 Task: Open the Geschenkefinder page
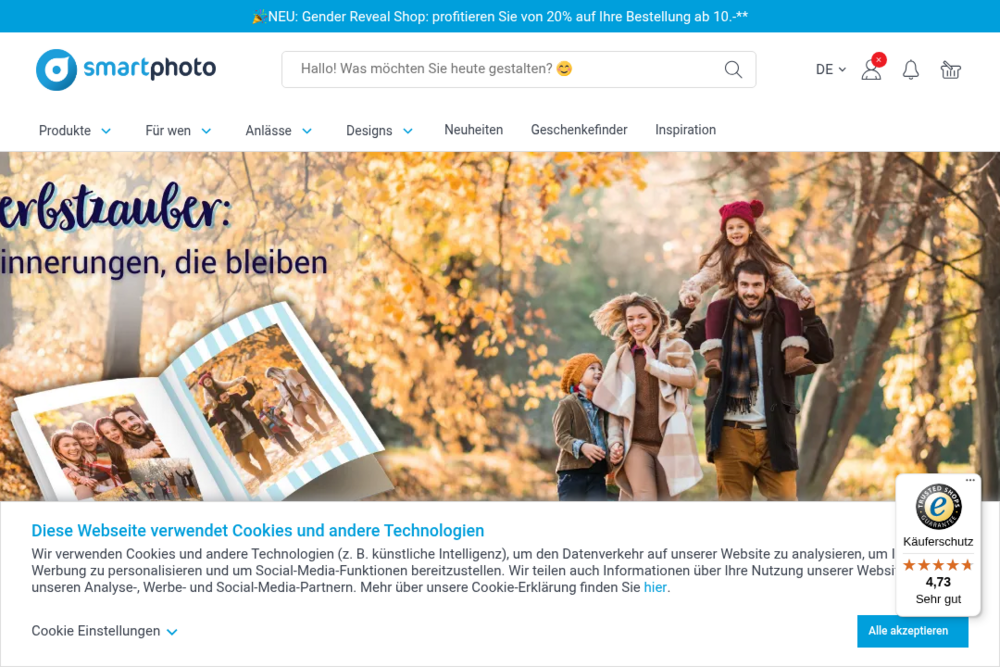[579, 130]
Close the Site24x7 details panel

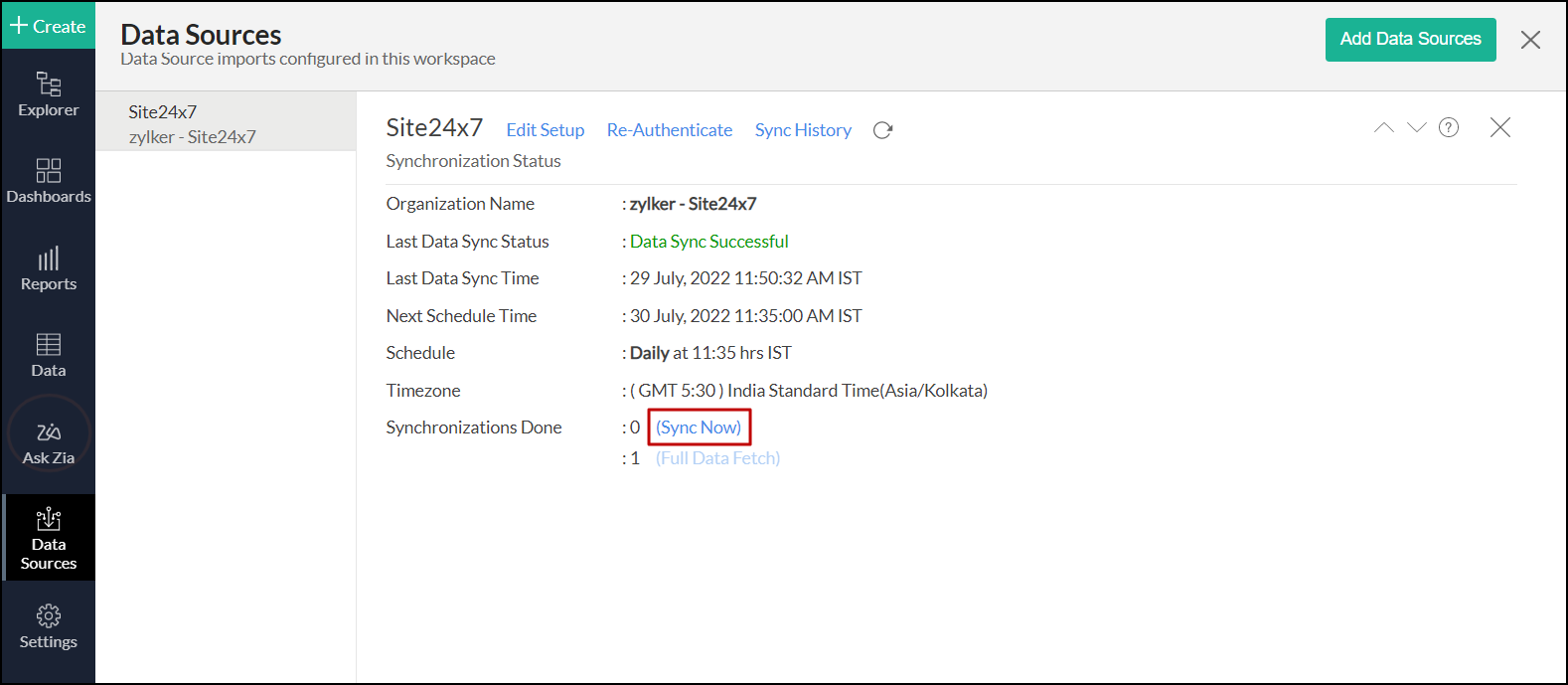pos(1499,127)
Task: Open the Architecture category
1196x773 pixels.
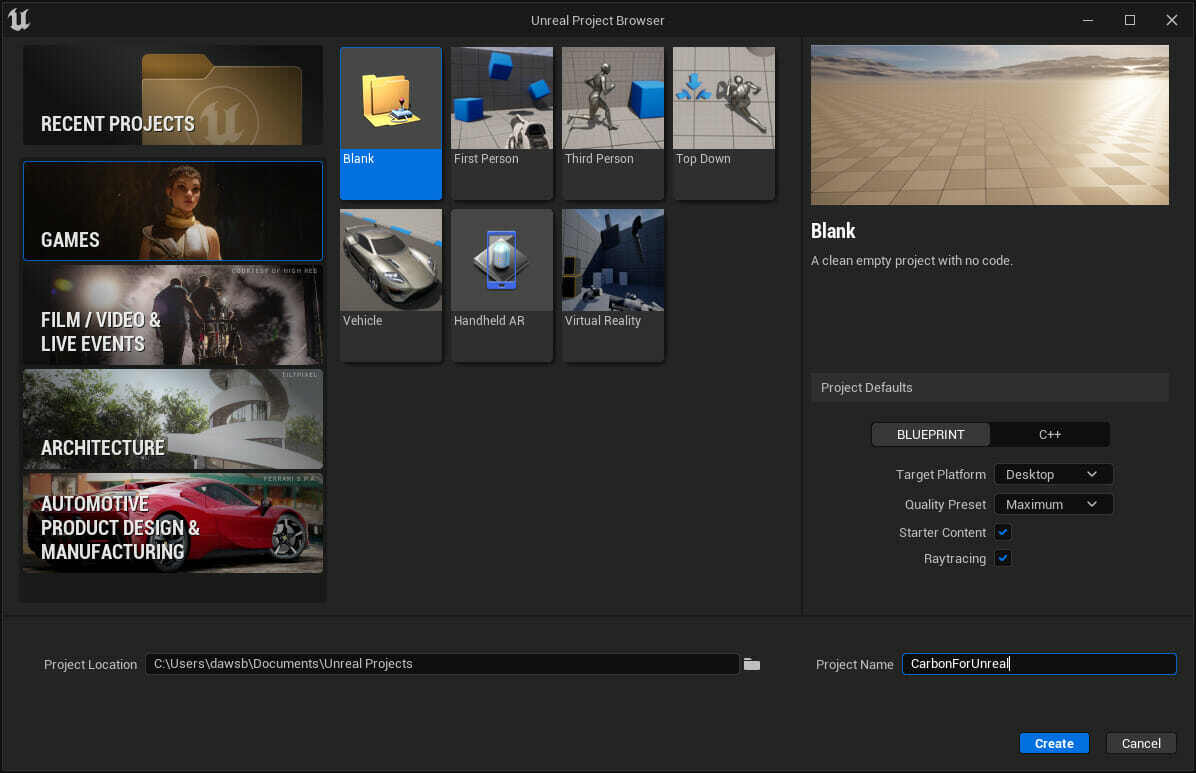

☆ ☆ ☆ ☆

**EXERCISE OBJECTIVE:** Give every line above again exactly, omitting whatever pictures appear.

**EXERCISE SOLUTION:**
 Task: Open the Geschenkefinder page
[579, 130]
Close the Site24x7 details panel

pos(1499,127)
Task: Open the Architecture category
1196x773 pixels.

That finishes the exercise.